Task prompt
Write out exactly the lines below starting at the one containing "Screen dimensions: 1053x592" and ending at the one containing "Image resolution: width=1797". Omit every picture.

Provided data
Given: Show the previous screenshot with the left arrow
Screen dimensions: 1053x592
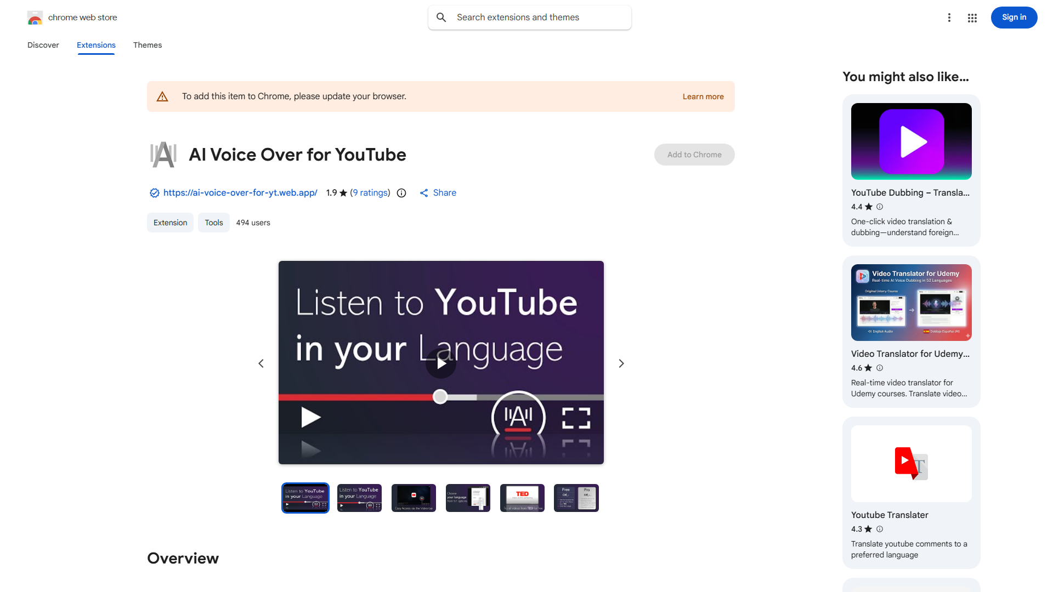Looking at the screenshot, I should click(261, 363).
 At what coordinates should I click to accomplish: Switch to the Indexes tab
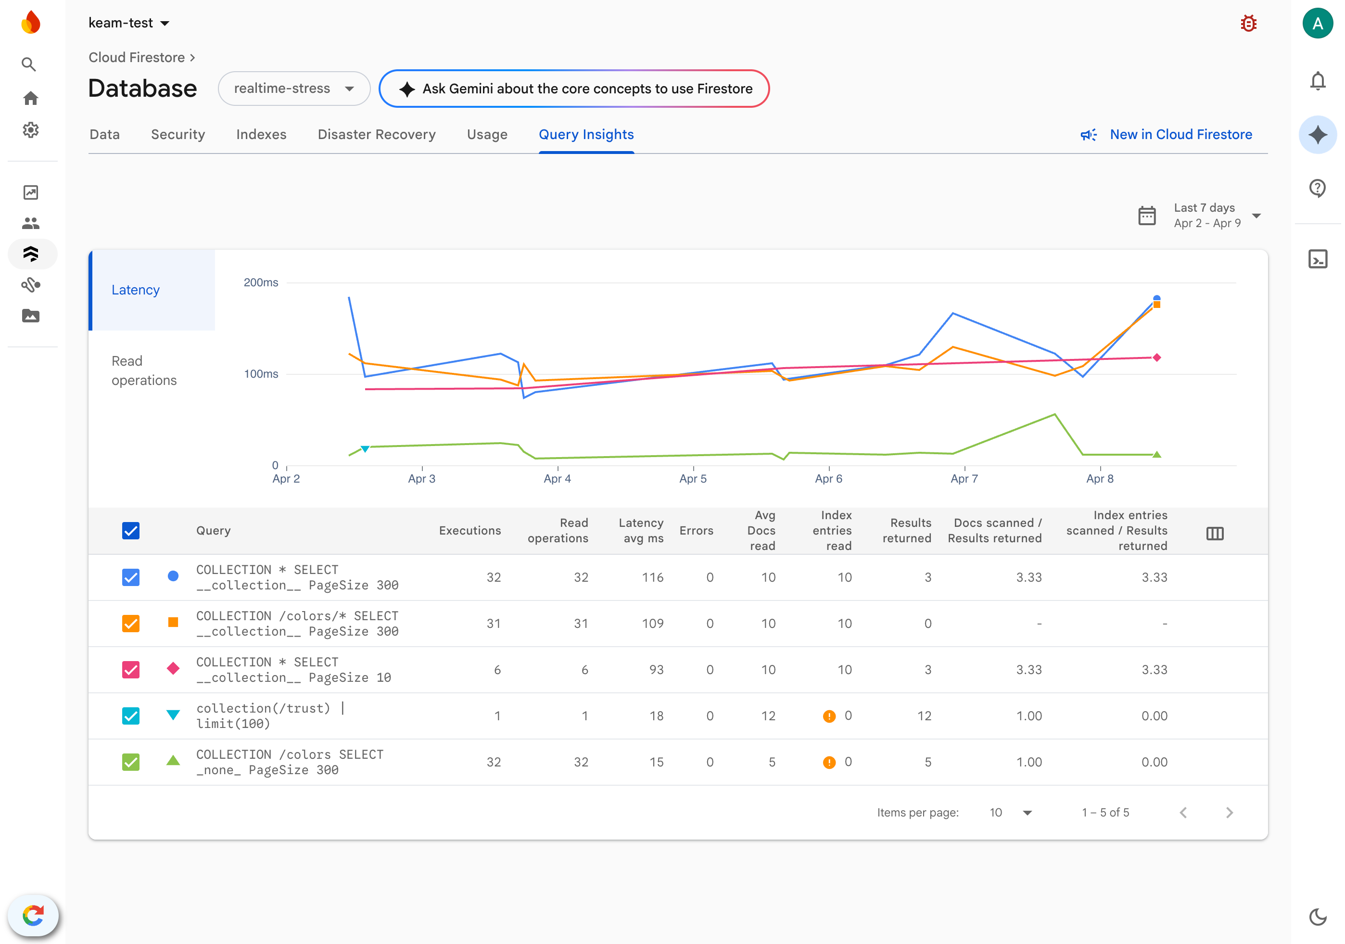pos(261,135)
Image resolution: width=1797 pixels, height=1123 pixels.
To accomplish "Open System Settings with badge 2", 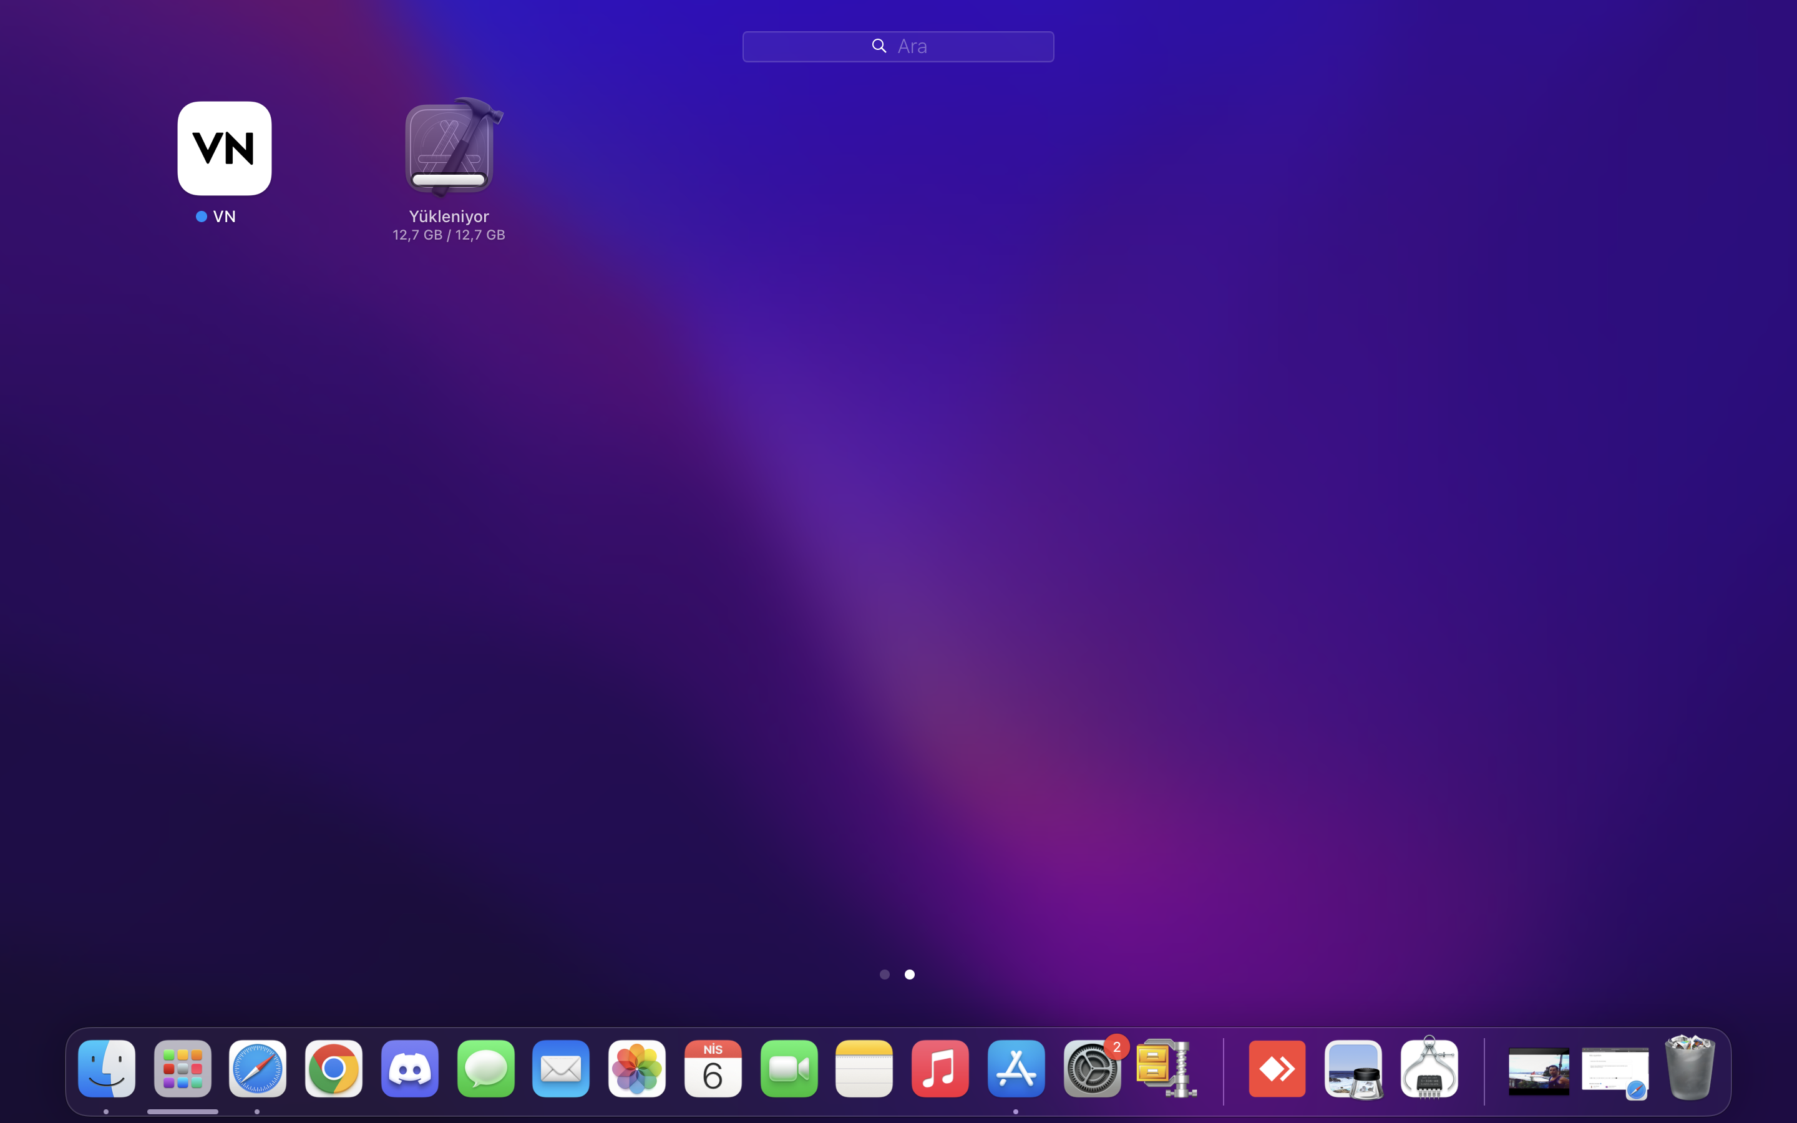I will coord(1092,1070).
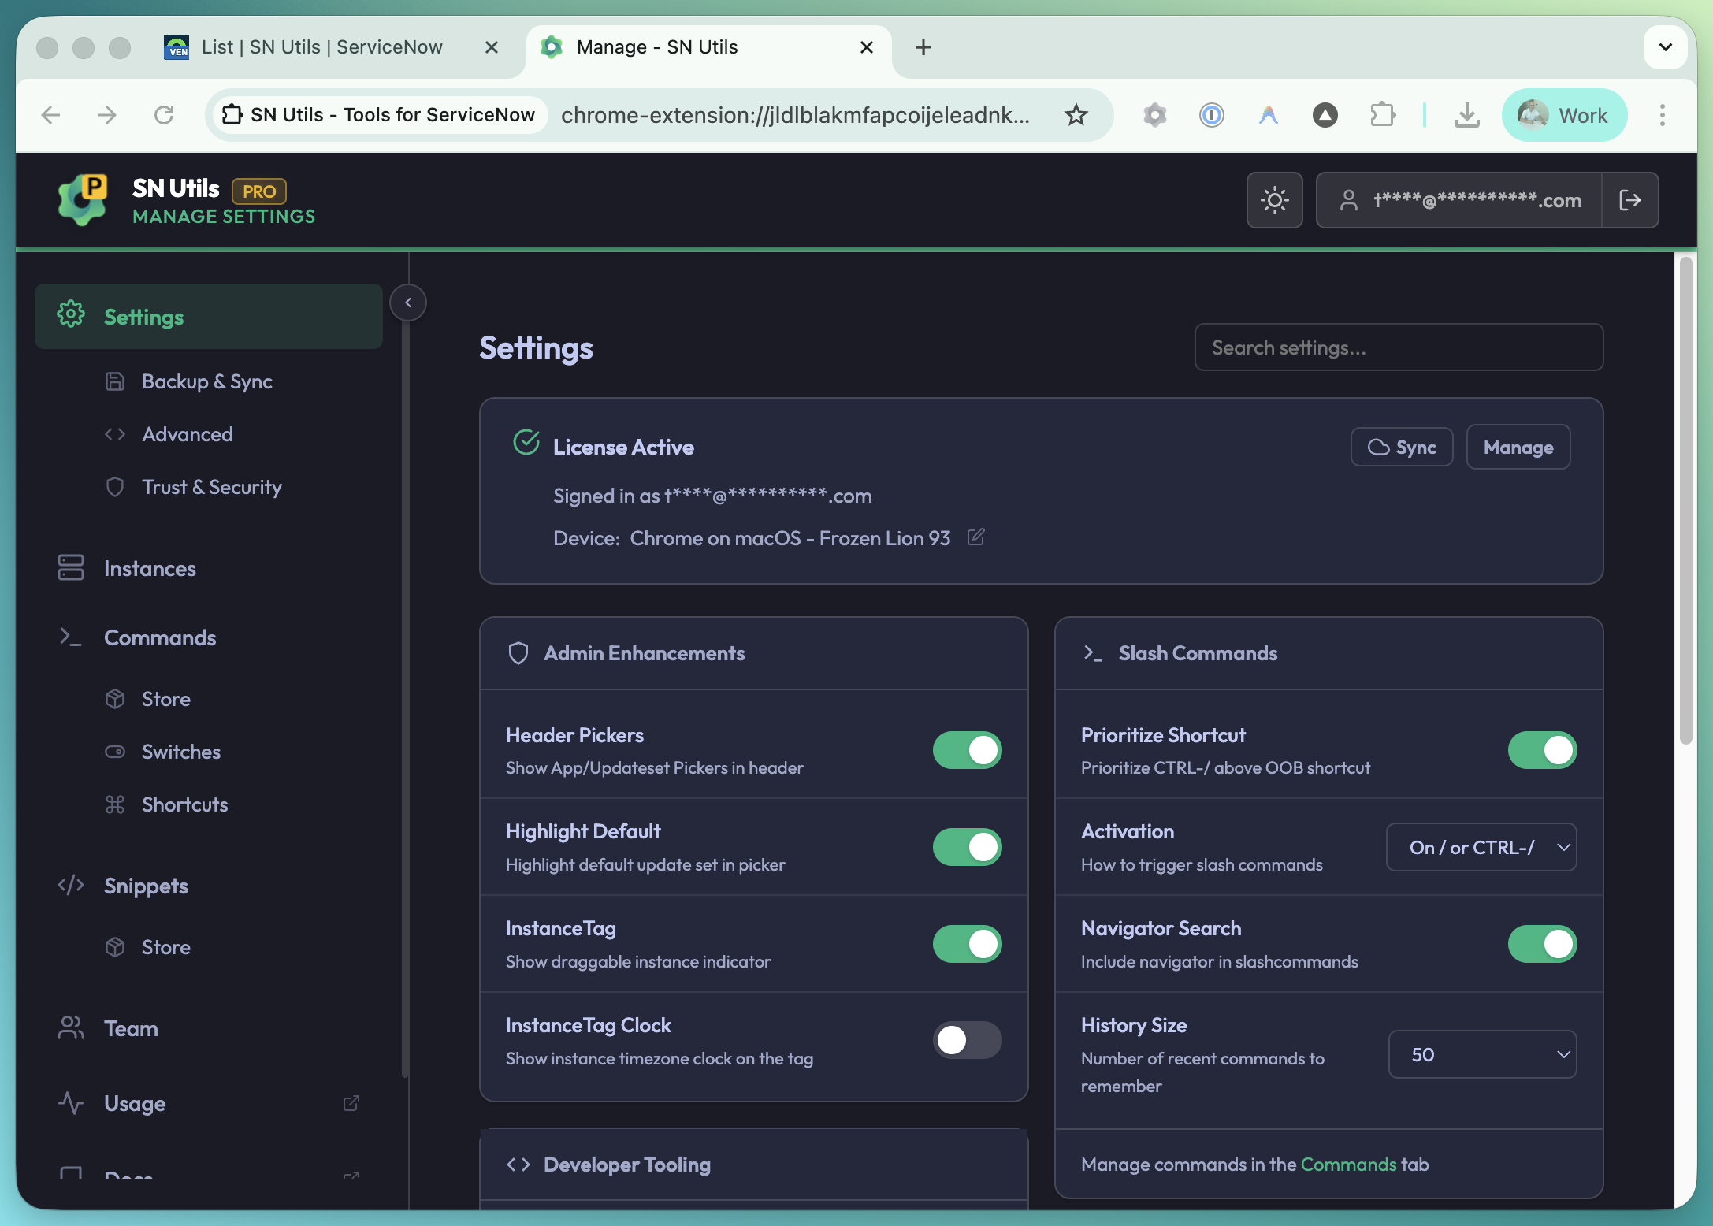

Result of the exercise
Screen dimensions: 1053x592
Looking at the screenshot, I should click(261, 363).
 At what coordinates should I click to accomplish: Switch to the Indexes tab
pos(261,135)
Image resolution: width=1797 pixels, height=1123 pixels.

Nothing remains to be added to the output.